PROVIDED DATA below:

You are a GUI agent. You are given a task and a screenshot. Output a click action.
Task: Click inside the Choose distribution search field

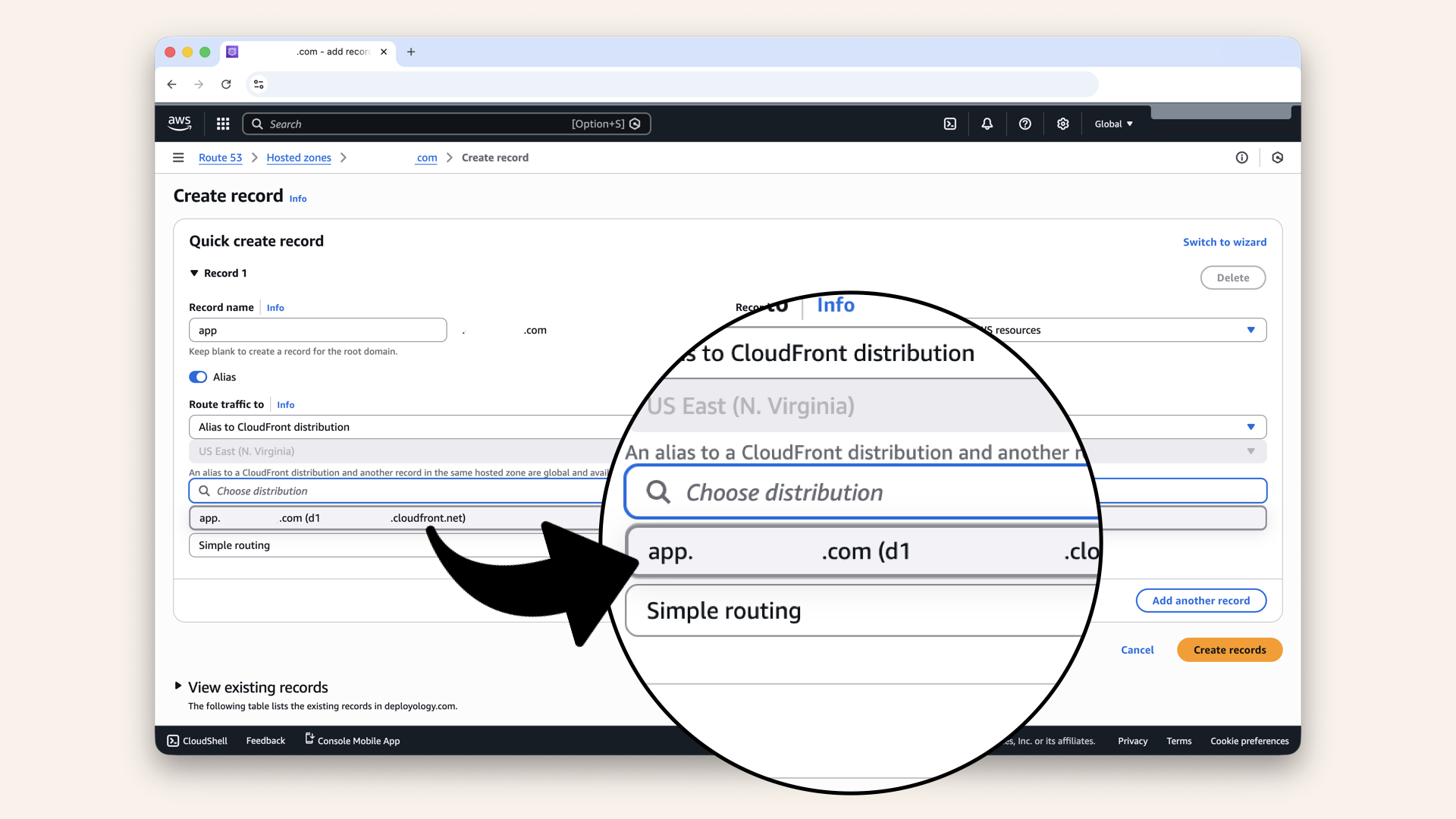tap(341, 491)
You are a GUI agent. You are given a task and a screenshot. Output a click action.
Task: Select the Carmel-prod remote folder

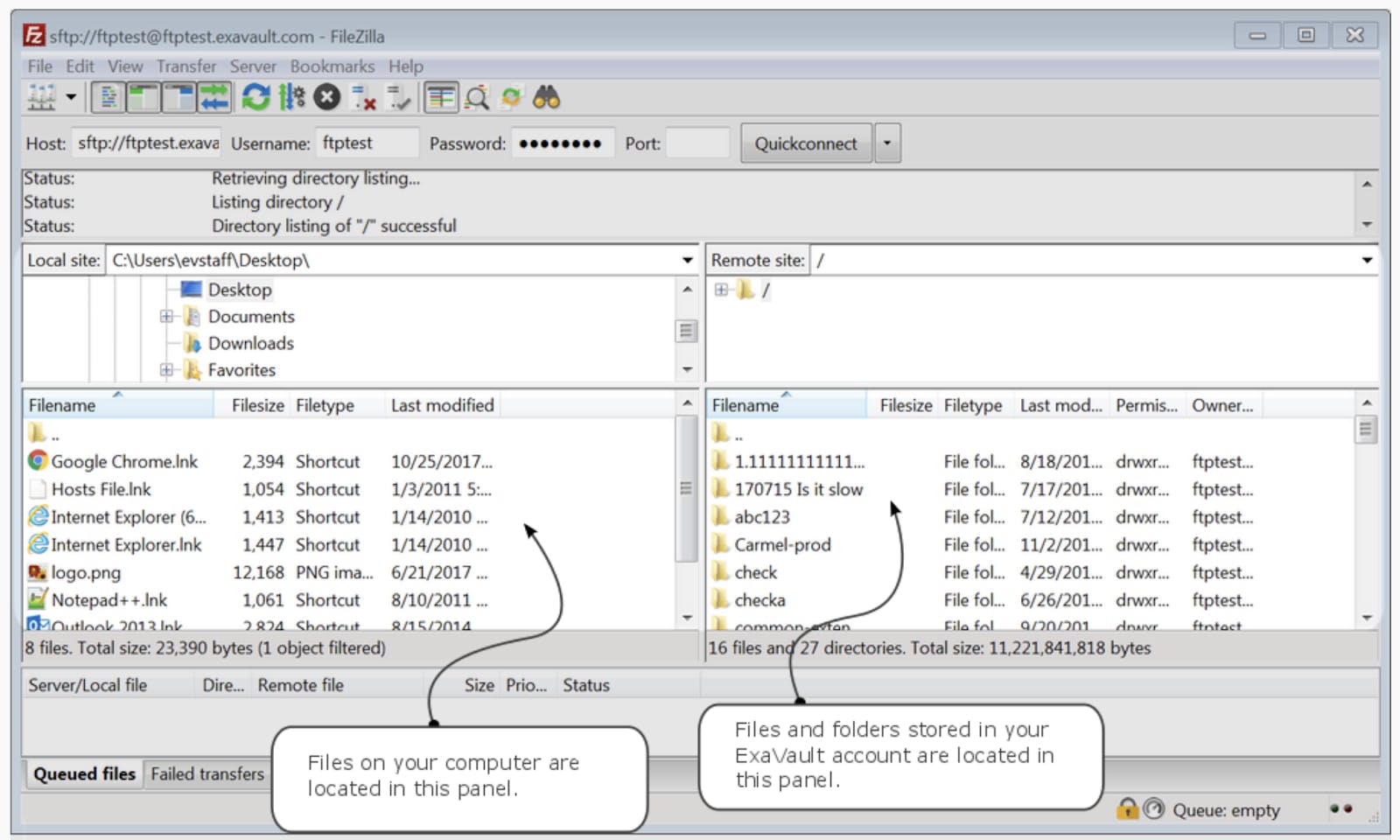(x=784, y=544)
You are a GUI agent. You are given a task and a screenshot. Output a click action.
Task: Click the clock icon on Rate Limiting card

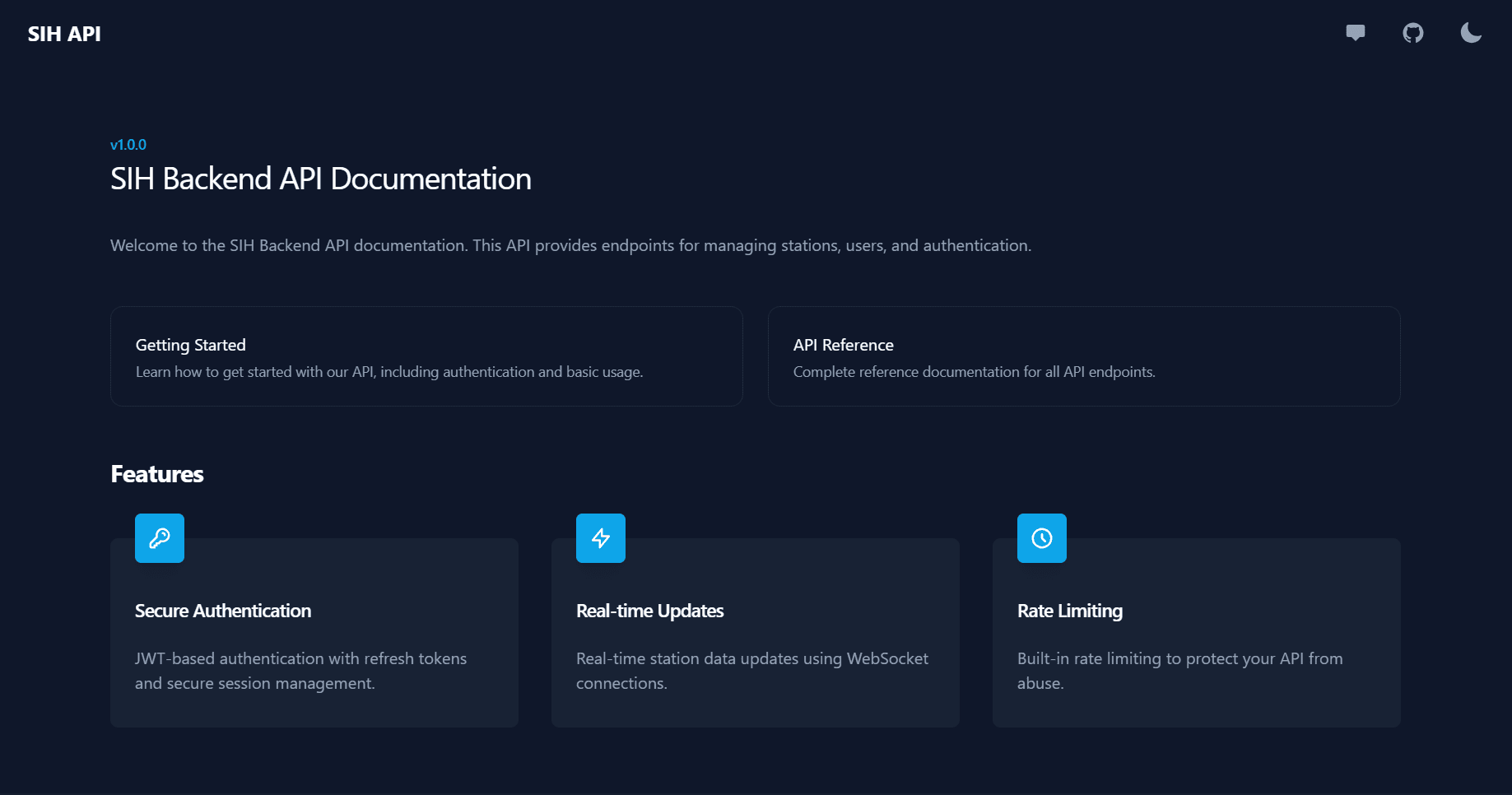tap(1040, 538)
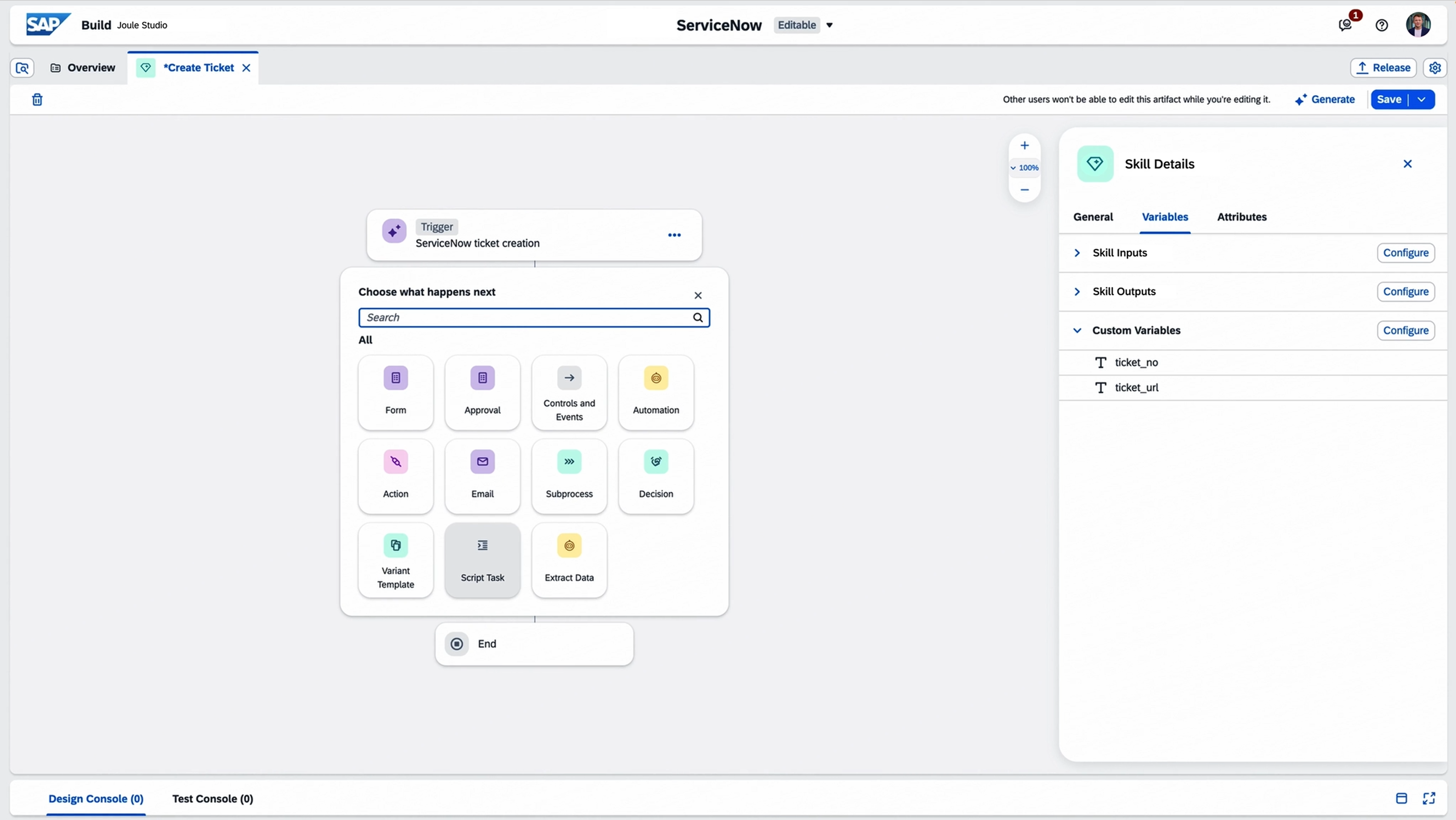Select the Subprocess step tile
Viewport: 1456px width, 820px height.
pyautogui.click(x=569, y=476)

End of PROVIDED DATA.

» EXERCISE AIM
When you transcribe the entries above, keep every word exact and leave out the pictures.

» SOLUTION FOR THIS PROBLEM
You are a GUI agent. You are given a task and a screenshot. Output a click action.
Task: Click inside the Choose distribution search field

tap(341, 491)
You are a GUI agent. You are given a task and a screenshot. Output a click action.
Task: Select the Carmel-prod remote folder

(x=784, y=544)
You are a GUI agent. You are given a task and a screenshot. Output a click action.
Task: Click the clock icon on Rate Limiting card

tap(1040, 538)
Select the Subprocess step tile
Viewport: 1456px width, 820px height.
pyautogui.click(x=569, y=476)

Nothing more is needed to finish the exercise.